Before the story begins, you will have to pick sex, and profession, both which makes the beginning different. Your choices also comes with unique dialogue, and problem-solving opportunities further on in the game. In my latest play-through I picked female as sex, and bartender as my profession which had me start my adventure in a bar. What is common for all starts, though, is that something terrible happens. You get possessed by an evil demon, and for about a year you remain possessed, wrecking havoc on the city of New York. You don’t get to see this, but are told of your deeds after the fact. Here the real game begins, with you standing on a rooftop in the rain, having two people unknown to you doing an exorcism. The demon gets purged from your body, and suddenly after a year of being trapped, you once again regain control – but with no knowledge of the past year. The people that helped you are demon hunters, explorers of the supernatural, and you, having your life being ruined by the demon since you are now a hunted criminal – are offered to join this club of demon hunters, and with nothing to lose, you do so.

Sweet looking indoor garden, but could do without the corpse

Here on you get to follow the overarching narrative of why demon attacks have increased, a fine mystery by itself, but there is also your personal hunt for your past – what has your possessor been up to all this time? These two story segments get intertwined, and while being silly at times, like having a blue genie as your organization master, it is well told and interesting. In general, it’s a fun romp of supernatural events and while the subject can get a bit goofy, the tone is rather serious with brutal murders and suffering.

The characters you meet in the game, especially the other club-members are fantastically well written, and a pure joy to converse with – all with their own personal quirks. My favorite is easily Eli, with Mandala coming close second.

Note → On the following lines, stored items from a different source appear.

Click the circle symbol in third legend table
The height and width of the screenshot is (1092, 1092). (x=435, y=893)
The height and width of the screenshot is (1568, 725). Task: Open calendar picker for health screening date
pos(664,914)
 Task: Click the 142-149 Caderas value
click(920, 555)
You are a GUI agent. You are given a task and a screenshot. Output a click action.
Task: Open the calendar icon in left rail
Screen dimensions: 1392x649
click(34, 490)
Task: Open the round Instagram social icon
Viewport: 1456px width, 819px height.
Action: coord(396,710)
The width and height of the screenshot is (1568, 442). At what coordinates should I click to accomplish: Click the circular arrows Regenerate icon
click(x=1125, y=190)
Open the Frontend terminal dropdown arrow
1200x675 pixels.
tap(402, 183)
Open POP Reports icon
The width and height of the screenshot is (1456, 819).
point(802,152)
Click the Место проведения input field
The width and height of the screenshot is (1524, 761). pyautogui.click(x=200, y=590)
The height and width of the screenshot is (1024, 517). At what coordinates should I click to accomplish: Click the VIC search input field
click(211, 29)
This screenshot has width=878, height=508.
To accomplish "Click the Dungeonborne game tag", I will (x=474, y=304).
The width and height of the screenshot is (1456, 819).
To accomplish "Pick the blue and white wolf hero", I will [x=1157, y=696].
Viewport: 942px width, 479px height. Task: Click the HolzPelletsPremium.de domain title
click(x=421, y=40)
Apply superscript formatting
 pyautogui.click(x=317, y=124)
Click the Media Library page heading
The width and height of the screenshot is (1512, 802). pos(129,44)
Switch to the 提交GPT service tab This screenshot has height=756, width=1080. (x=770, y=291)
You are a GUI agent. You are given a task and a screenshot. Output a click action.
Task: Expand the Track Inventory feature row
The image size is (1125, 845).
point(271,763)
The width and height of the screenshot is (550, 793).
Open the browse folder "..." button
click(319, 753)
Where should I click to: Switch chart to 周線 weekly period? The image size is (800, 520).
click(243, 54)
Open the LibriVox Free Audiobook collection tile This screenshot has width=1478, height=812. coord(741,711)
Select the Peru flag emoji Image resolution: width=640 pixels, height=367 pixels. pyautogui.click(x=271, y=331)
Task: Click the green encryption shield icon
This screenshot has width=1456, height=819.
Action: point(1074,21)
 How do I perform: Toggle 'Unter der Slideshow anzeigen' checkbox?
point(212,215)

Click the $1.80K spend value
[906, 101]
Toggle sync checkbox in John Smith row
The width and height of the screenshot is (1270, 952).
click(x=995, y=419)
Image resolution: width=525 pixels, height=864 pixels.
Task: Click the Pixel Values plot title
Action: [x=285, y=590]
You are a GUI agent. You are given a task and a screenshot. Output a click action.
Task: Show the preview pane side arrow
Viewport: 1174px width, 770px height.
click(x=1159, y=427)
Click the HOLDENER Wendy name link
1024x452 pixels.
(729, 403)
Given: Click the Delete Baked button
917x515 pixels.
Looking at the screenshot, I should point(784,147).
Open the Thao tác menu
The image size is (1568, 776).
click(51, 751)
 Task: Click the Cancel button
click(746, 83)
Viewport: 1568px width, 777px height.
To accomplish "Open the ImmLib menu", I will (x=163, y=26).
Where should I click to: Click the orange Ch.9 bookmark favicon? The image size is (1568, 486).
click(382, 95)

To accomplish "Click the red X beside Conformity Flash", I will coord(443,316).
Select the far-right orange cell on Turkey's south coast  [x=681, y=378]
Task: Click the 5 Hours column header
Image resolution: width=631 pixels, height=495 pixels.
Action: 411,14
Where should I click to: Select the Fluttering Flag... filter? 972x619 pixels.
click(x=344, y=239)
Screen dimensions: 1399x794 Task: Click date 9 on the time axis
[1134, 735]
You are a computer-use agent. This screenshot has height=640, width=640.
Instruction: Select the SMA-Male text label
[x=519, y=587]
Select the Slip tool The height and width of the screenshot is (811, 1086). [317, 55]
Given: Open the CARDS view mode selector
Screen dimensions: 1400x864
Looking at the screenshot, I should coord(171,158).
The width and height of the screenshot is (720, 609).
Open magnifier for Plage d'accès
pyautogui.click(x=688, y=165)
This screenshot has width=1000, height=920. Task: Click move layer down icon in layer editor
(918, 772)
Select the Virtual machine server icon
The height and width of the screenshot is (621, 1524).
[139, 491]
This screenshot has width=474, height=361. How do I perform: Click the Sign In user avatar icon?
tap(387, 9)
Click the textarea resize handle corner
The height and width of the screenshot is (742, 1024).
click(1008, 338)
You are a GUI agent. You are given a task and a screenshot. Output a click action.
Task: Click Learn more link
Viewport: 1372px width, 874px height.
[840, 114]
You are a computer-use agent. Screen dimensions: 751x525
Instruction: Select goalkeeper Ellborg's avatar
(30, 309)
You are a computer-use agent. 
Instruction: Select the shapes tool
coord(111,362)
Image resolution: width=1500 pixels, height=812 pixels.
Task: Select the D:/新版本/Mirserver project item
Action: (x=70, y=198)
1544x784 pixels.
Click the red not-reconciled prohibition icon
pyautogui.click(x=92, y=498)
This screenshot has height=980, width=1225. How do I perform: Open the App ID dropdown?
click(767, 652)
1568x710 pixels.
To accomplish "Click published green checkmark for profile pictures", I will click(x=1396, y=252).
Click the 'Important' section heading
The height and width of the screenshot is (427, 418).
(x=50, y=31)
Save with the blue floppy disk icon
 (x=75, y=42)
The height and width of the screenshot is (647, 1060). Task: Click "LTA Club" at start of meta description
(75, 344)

The music for the game is outstanding, I took a real liking to Brooklyn Blue, a jazzy tune that sets the mood instantly for me. You can listen to it below:

Pleasure to my ears

That’s not the only music track that stands out, actually their whole album is filled with awesome tunes. What is also well done is the sound effects, from city background to creepy ghost screams. The voice acting is also great, and fits the different characters. Unfortunately, with headphones on, you can hear some characters “pop” when speaking. It ruins some of the high quality otherwise, but shouldn’t drag down the experience as a whole.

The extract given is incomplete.